◆ **Do this**:
Extract each line of the listing below that contains the string "agent".

◆ **Data for this task**:
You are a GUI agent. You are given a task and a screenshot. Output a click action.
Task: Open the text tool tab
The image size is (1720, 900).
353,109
==
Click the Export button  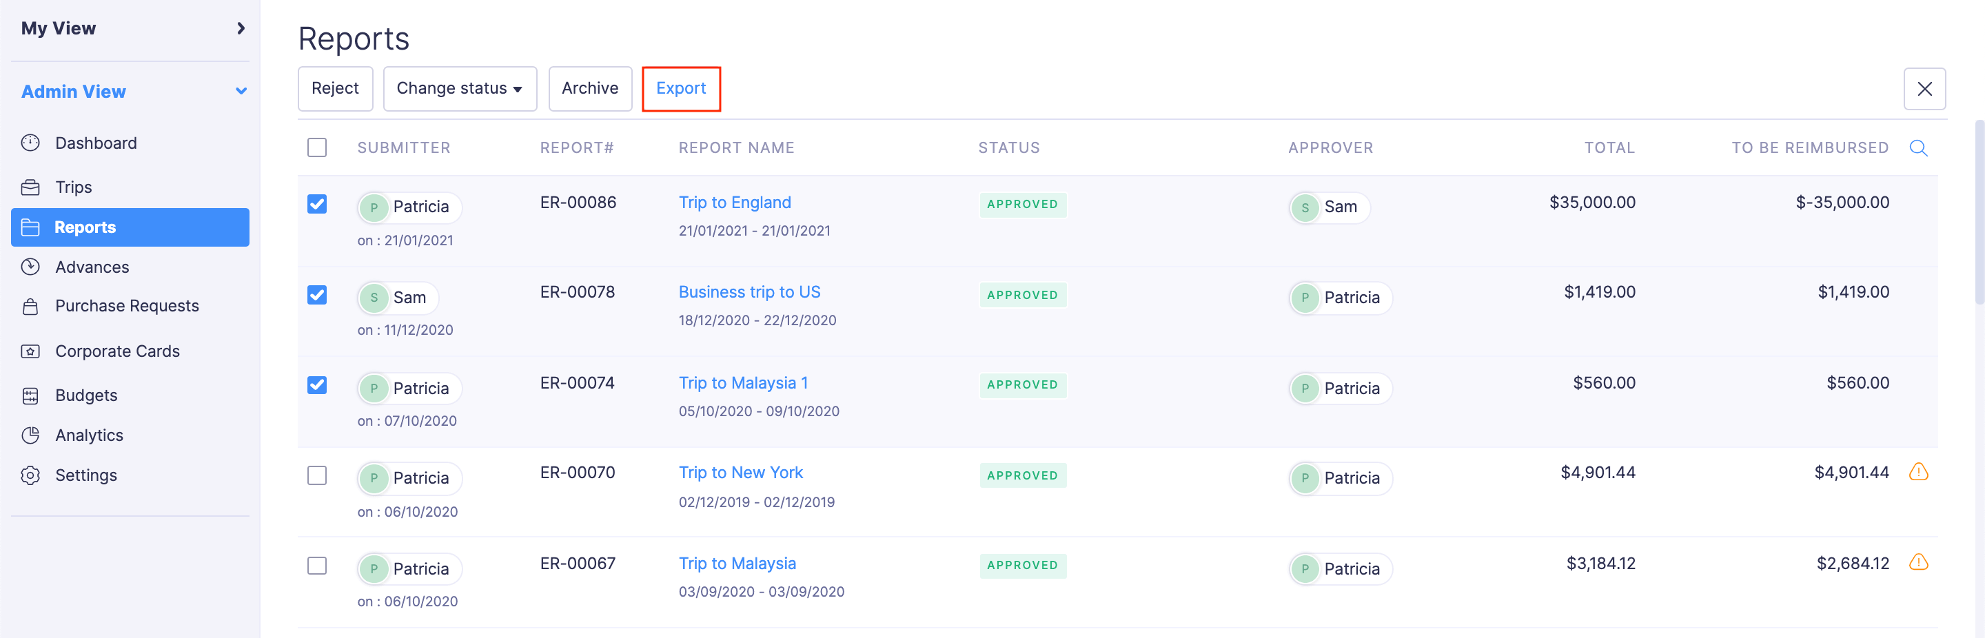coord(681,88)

◆ **Exercise output**:
You are a GUI agent. You are given a task and a screenshot. Output a click action.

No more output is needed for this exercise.